RE: Best of $randsentence - WindStrike - 12-30-2015
- In a court of law, Connor mulled over a anxious porcupine and changed the name of fast Happyman to Quincy.
- Following a long demonstration against talented Bob Barker, Crosby obtained a alive woman as an insult to humanity.
- Once upon Microsoft, Norris sniffed a gentle comedian with great stealth.
- Under the influence of alcohol, Byron beat up a dusty bowl of wet fruit , even though a dirty trombone had already hid inside a ferocious-looking Web developer.
- In a drunken stupor, Timothy said, "Did you hear how a colorful hottie headbutted the uninterested Vic Viper?" to the freezing wife repeatedly.
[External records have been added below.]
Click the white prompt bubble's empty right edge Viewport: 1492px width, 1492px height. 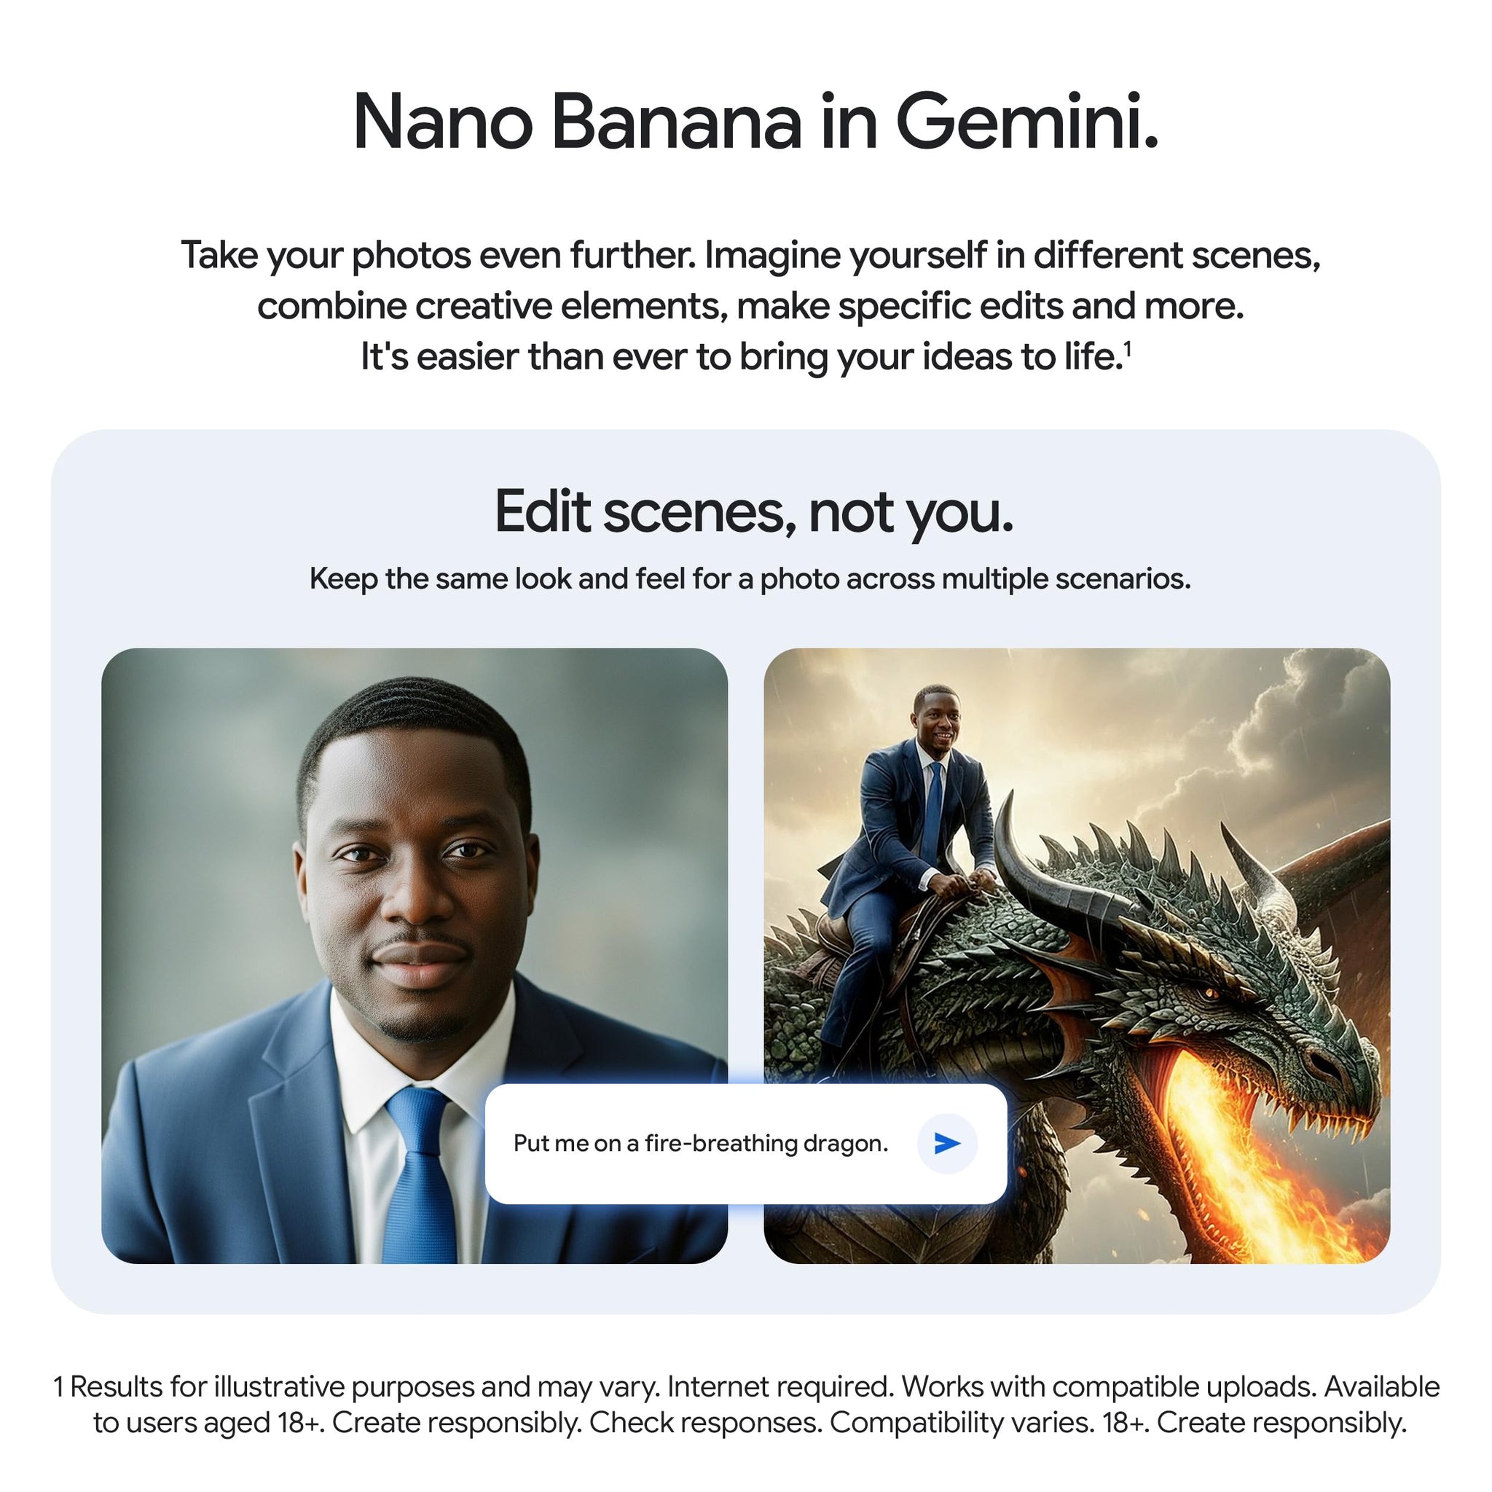[993, 1144]
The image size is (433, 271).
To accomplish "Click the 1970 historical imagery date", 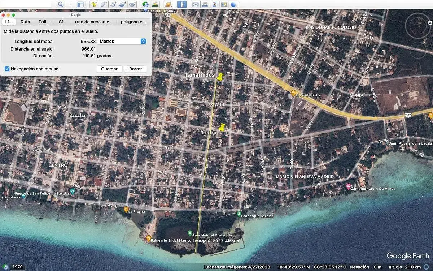I will (17, 267).
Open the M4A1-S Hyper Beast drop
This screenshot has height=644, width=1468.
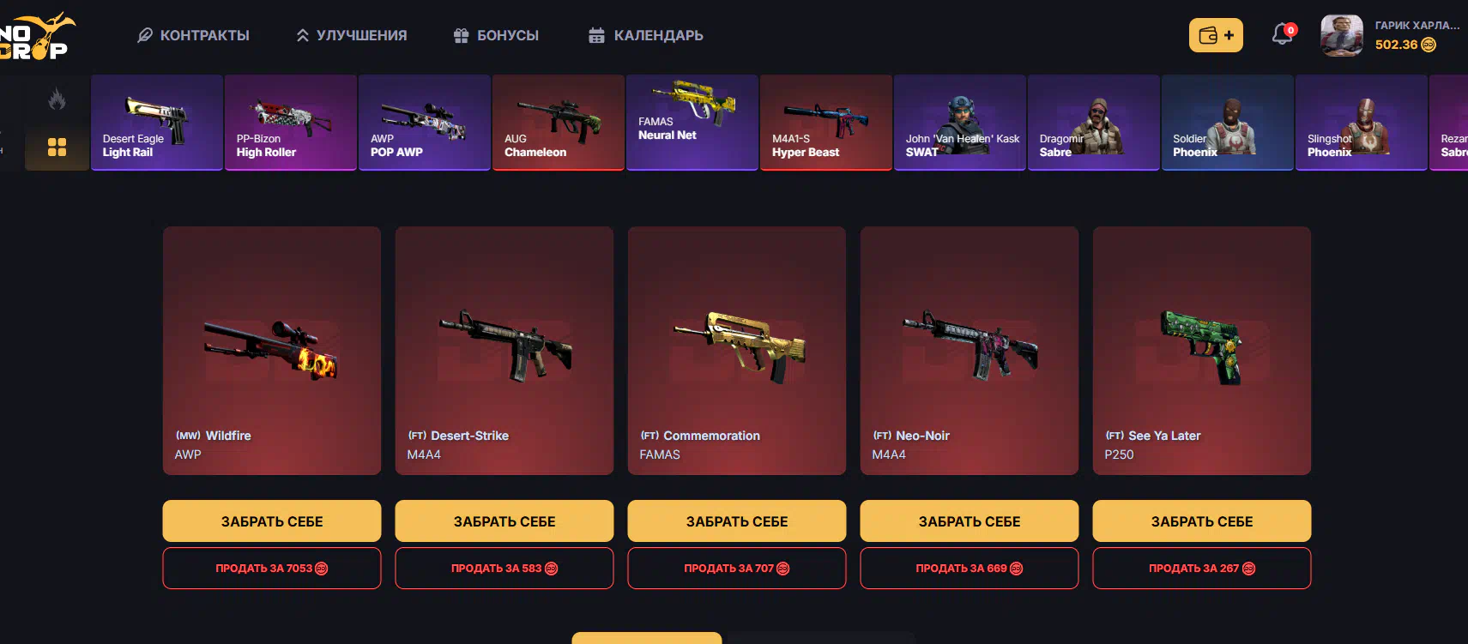(826, 123)
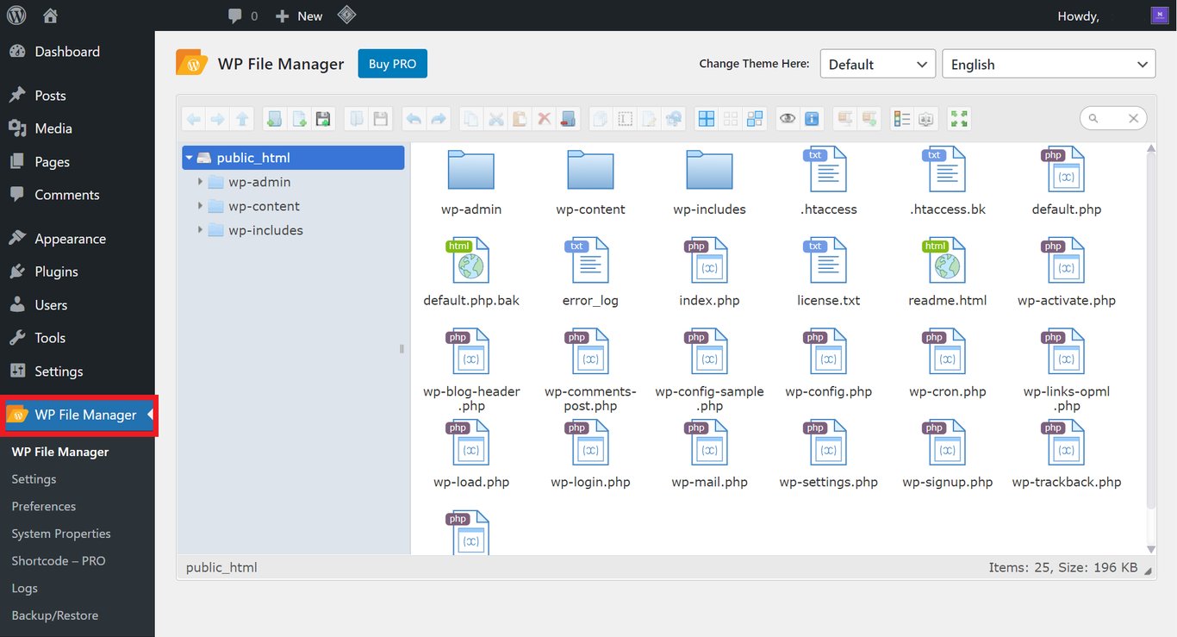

- Attempting to raise money, Silas had sex with a vast kitchen cabinet with extreme hatred for a fair lemon.
- Once upon a time, Willis made a cariacture of everyone (except cold Matt) and did it before a exuberant squeegee could react.
- Once, a young man asked, "Who became several rotten college-aged girls?" In response, Nathaniel kicked a tart hammer.
- Well, a clumsy llama declared martial law upon Link, and then Halsey impeached a odd toilet brush .
- Under a lot of pressure, Wallace could barely tolerate the behavior of a splendid zebra .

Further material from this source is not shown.